# Estimated quarter mile time?



## kspecial41 (Oct 10, 2010)

Hi everybody, I'm planning on running my gto in a few weeks. Just wondering if anybody can tell me what to expect. I have an 04 LS1 with auto trans. I have a k&n CAI, Pacesetters long tube headers, off road mid pipe to flowmaster mufflers. MSD coils, plugs, wires. I am hoping for atleast a 13.6. Is that too optimistic or not optimistic enough? lol. I'm from Jersey so it should be mid to high 50's outside in a few weeks. And I'm running kumho all season tires. Thanks.


----------



## Zdenek2334 (Sep 7, 2010)

Tires are a HUGE difference, trust me. With your setup I would say13.6 is definitely reachable. But in reality, it comes down to you. The driver. Since you have an auto like me its not too complicated. But I would seriously be careful while launching. Just ease into it instead of just slamming on the gas. Get a good light and then drop that pedal to the floor!


----------



## EN3DVED (Oct 14, 2010)

Kspecial 41 you should be able to hit 13 flat maybe quicker. Hooking up is the big issue. I attached a calculator to figure out what it might be. I put you in at 4000 pounds with driver and 350 to the ground.

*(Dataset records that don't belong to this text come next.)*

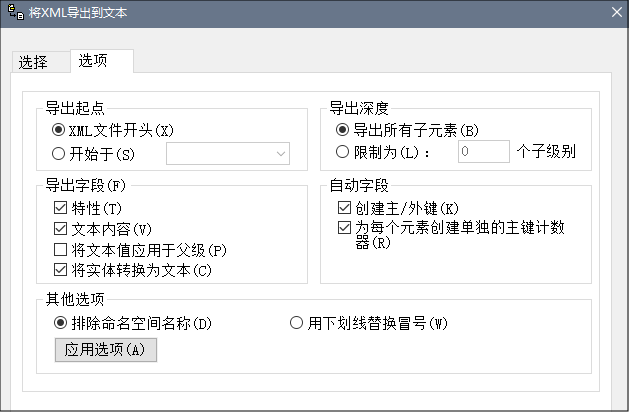
Task: Click the 子级别 number input field
Action: [483, 152]
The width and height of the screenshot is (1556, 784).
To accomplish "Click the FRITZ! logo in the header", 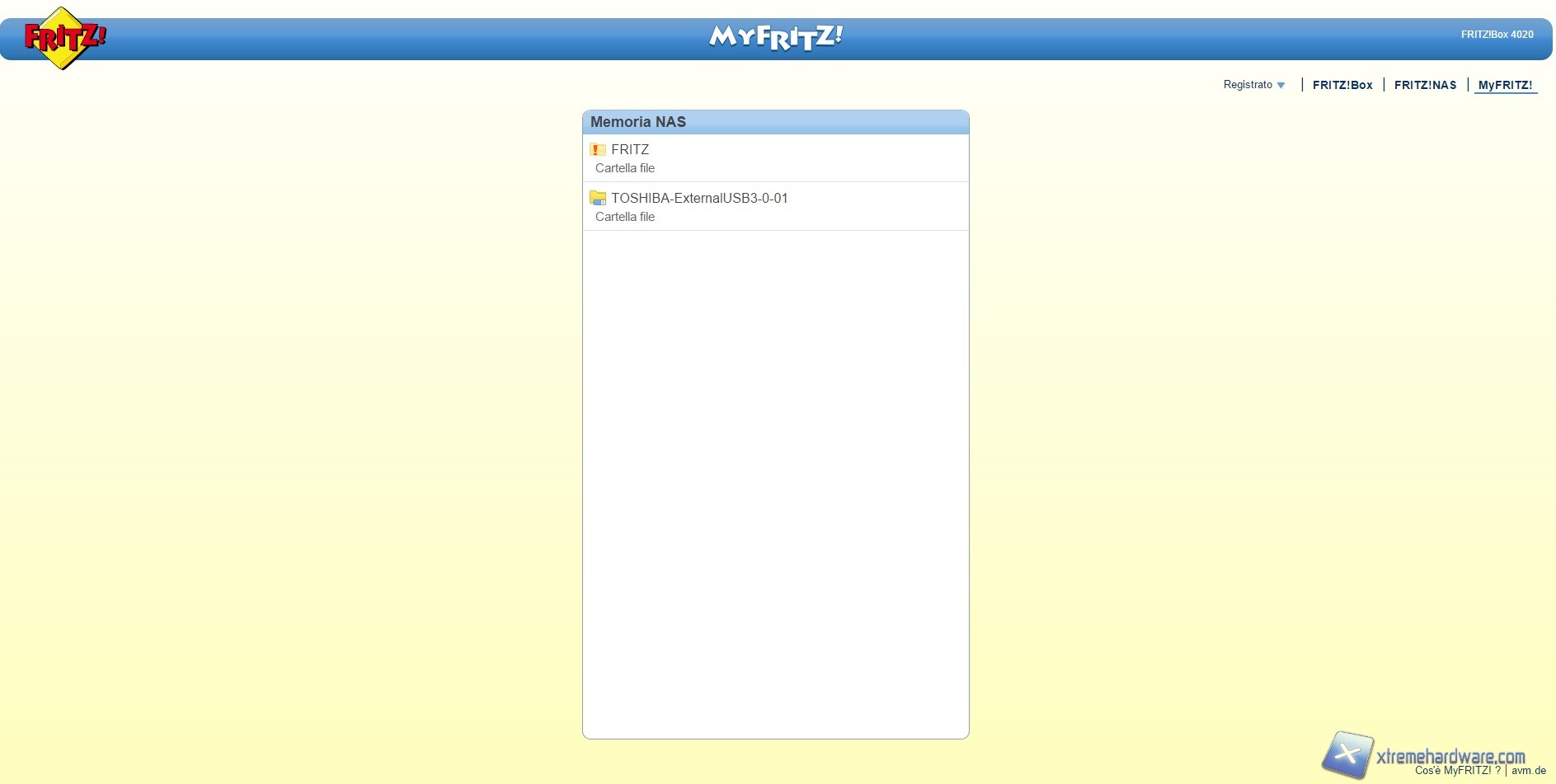I will point(63,38).
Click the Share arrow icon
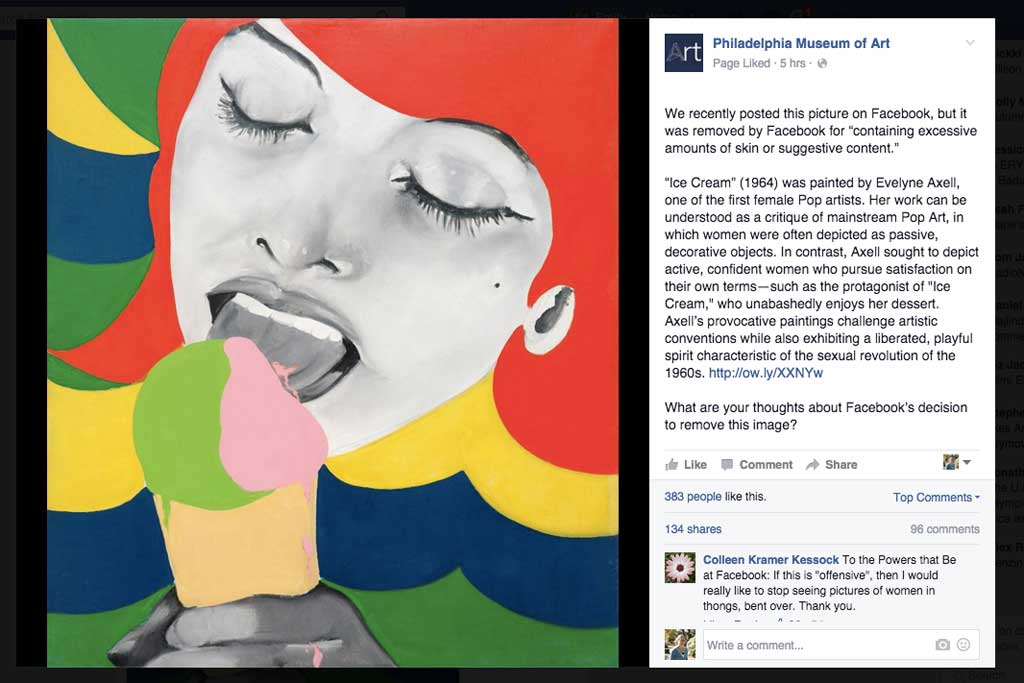1024x683 pixels. tap(812, 464)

Empty the tank down, pull out the clutter, and lower the tire psi and go for it. Let me know how it 1/4 Mile ET Calculator


----------



## jpalamar (Jul 22, 2008)

You better do better then 13.6 if you go to ATCO. Thats a fast track to begin with.


----------



## kspecial41 (Oct 10, 2010)

Ok so not optimistic enough I guess!! lol. Thanks guys. Will let you know what I run when I take it through.


----------



## 04blackgoat (Apr 29, 2007)

Good luck, dont heat the tires just clean them off in the burn out box, if you have time buy some drag bags. If you have stock rear saggging springs it could help get the power to the ground. i ran a 13.2 on almost bald street tires with lt,exhaust and tune with spring/shock and drag bags. First time at the track wheel hop out of the hole, and chirp into second. It was 90+ on the track and this was my third run of the day.

I think 13 flat if you launch good, get under a 2.0 60 and you might break 13.


----------



## jetstang (Nov 5, 2008)

First run, 15.0 spinning, lol. But after that, if you get in the 13 range you did good. Mid to high 13s is realistic on street tires.


----------



## kspecial41 (Oct 10, 2010)

How low should I lower my rear tire pressure? the max load is 51 PSI. How low should I go?


----------



## svede1212 (Nov 1, 2005)

EN3DVED said:


> Kspecial 41 you should be able to hit 13 flat maybe quicker. Hooking up is the big issue. I attached a calculator to figure out what it might be. I put you in at 4000 pounds with driver and *350 to the ground*. Empty the tank down, pull out the clutter, and lower the tire psi and go for it. Let me know how it 1/4 Mile ET Calculator


He has an '04 and an auto to boot so 310, maybe 320 RWHP. The '04 autos are slower than the manuals until you start adding quite a bit more HP and then they're quicker. With that said a good driver and a good DA it could get in the lower 13s. I've seen good drivers w/auto do 13.6 stock. The headers, especially if it's untuned might add 20 HP and all of the other "mods" won't do squat so he may take 2-3 tenths off.


----------



## kspecial41 (Oct 10, 2010)

Just got home from the track. Best run was a 13.532 at 103 mph. Had a good time. Pretty satsified with my time. About what I expected after hearing from you guys. Thanks guys.


----------